الَّذِي عَلَّمَ بِالْقَلَمِ

“4. Yang mengajar (manusia) dengan perantaran kalam.”

Yang dimaksud dengan الْقَلَمِ di sini ada perbedaan pendapat. Pendapat pertama mengatakan, الْقَلَمِ merupakan kinayah dari sebuah tulisan ghaib. Pendapat kedua mengatakan, Allah mengajarkan manusia dengan الْقَلَمِ yang artinya pena. Ini menunjukkan bahwa manusia akan diberi ilmu oleh Allah dengan belajar dari sebuah tulisan yang ditulis dengan pena.

عَلَّمَ الْإِنْسَانَ مَا لَمْ يَعْلَمْ

“5. Dia mengajar kepada manusia apa yang tidak diketahuinya.”
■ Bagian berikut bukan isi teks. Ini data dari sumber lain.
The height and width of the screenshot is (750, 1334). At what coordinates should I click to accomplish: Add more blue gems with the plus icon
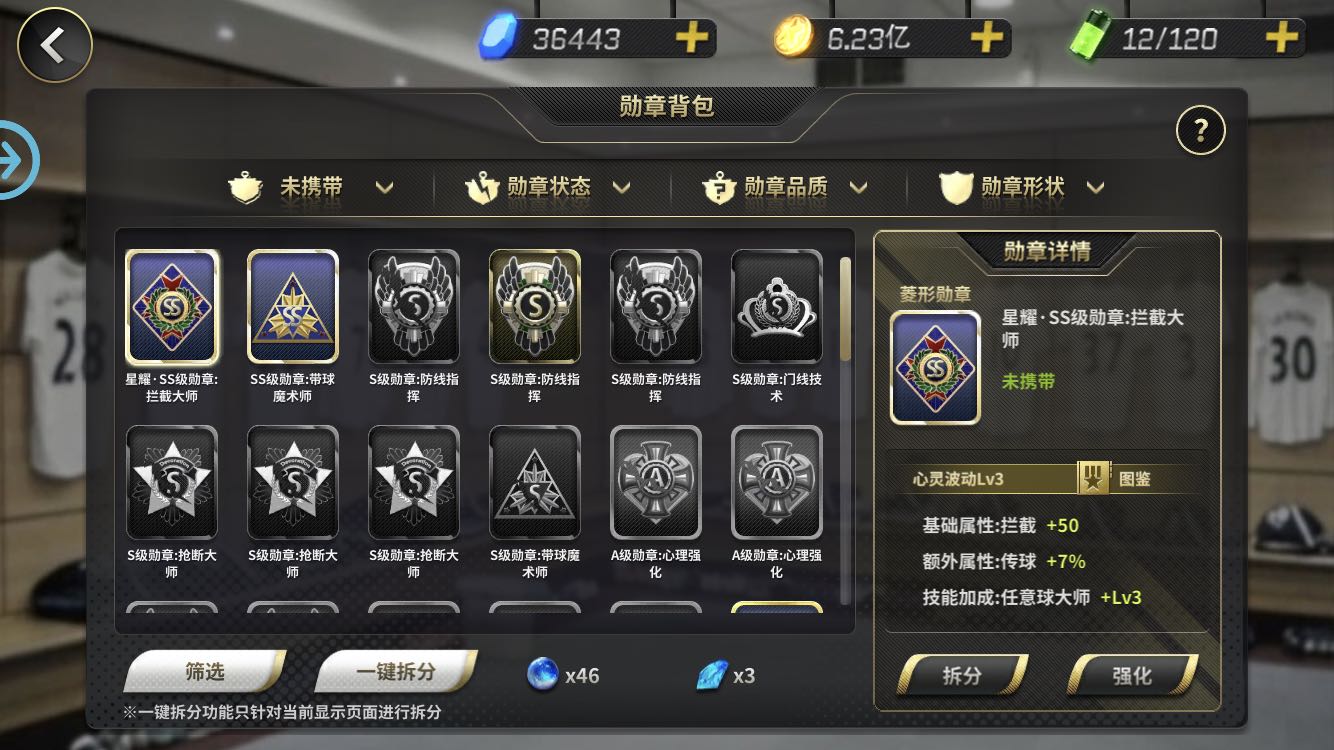coord(692,38)
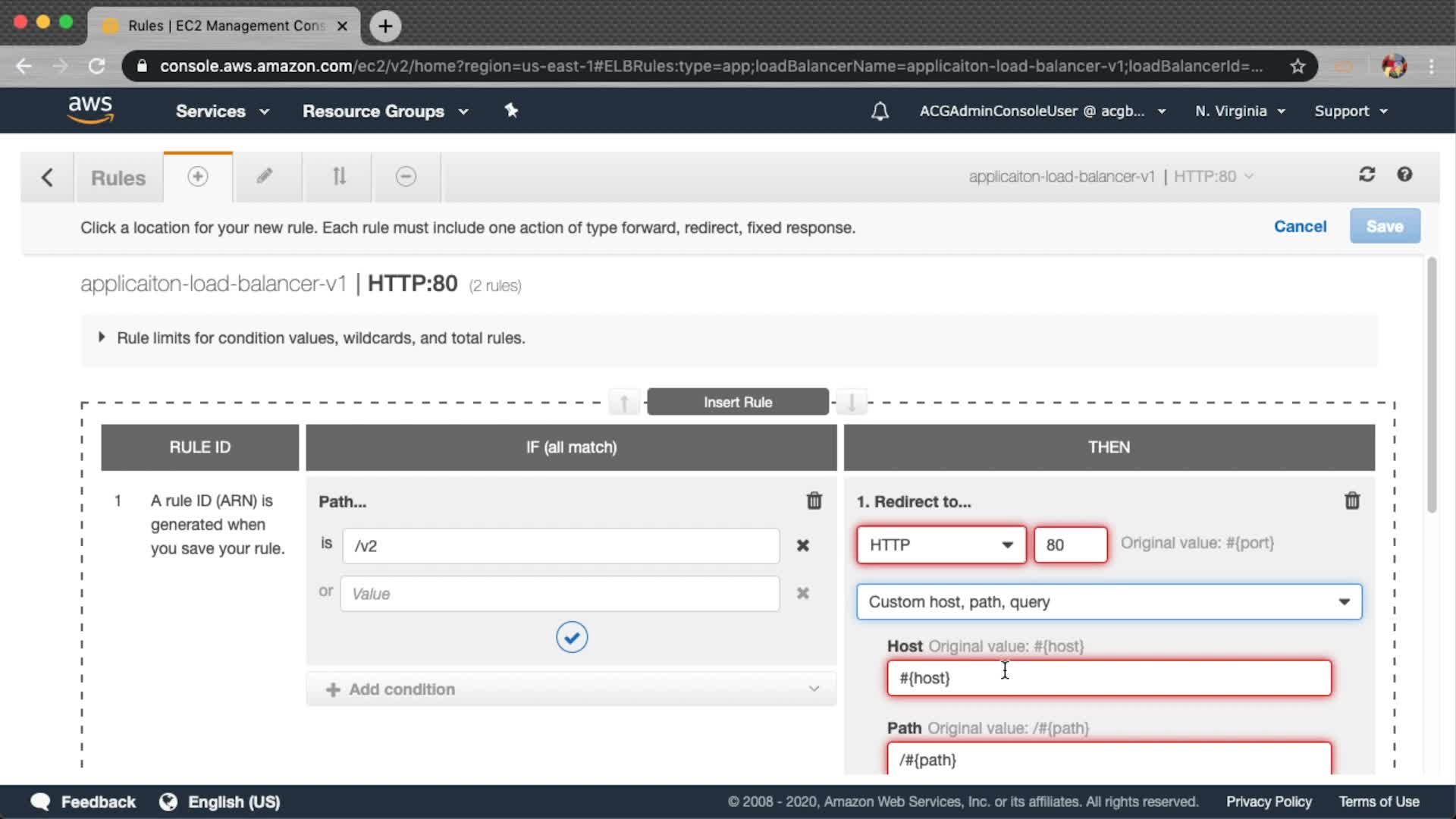Click the Host input field

coord(1109,679)
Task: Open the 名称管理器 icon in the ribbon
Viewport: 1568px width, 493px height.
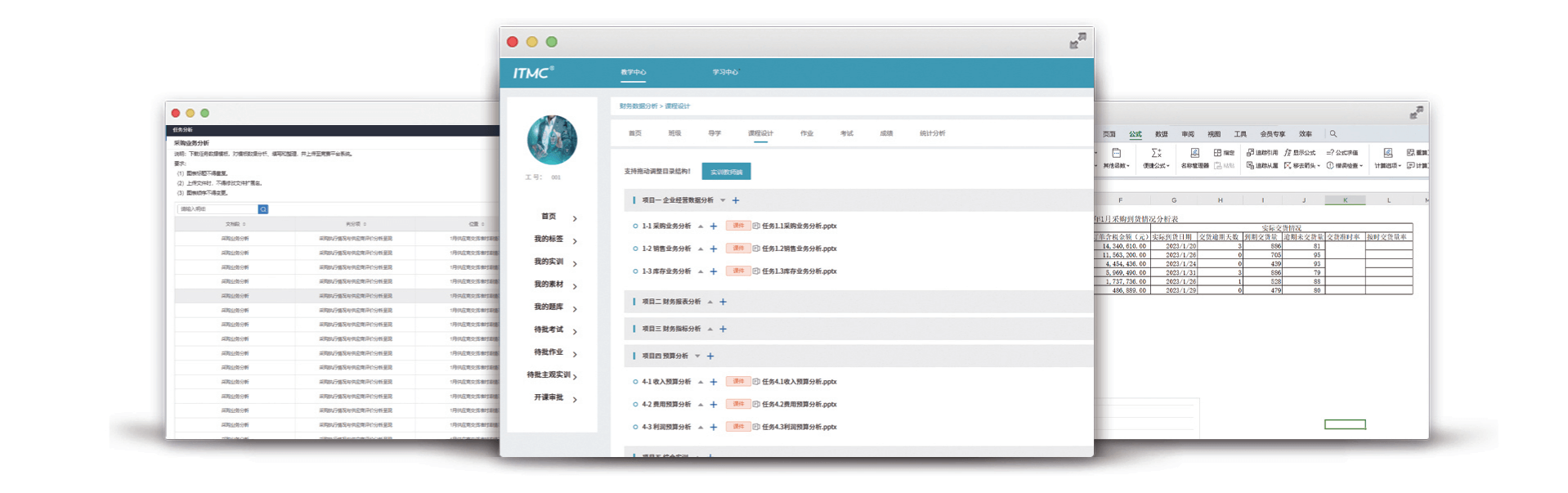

Ayat ini merupakan penjelasan dari ayat sebelumnya. Untuk apa Allah mengajari dengan qalam? Karena manusia adalah orang yang tak berpengetahuan pada dasarnya. Sehingga butuh diberitahu oleh Allah agar manusia itu bisa mengerti sesuatu. Pendapat lain mengatakan, ilmu dai Allah pertama-tama diturunkan pada Nabi Muhammad lewat wahyu. Kemudian oleh beliau disebarkan pada umatnya.  

Kesimpulan

Dari sini terdapat hikmah untuk kita teladani. Yakni, bila kita ingin memiliki ilmu ingin punya pengetahuan harus ditempuh dengan belajar. Karena dengan belajar, terbuka peluang kita diberi ilmu oleh Allah. Di samping ada beberapa pengecualian orang yang diberi ilmu tanpa belajar atau disebut laduni. Namun, itu hanya sedikit. Kalau kata Ma’had Aly, “Ngaji, ngaji, ngaji!”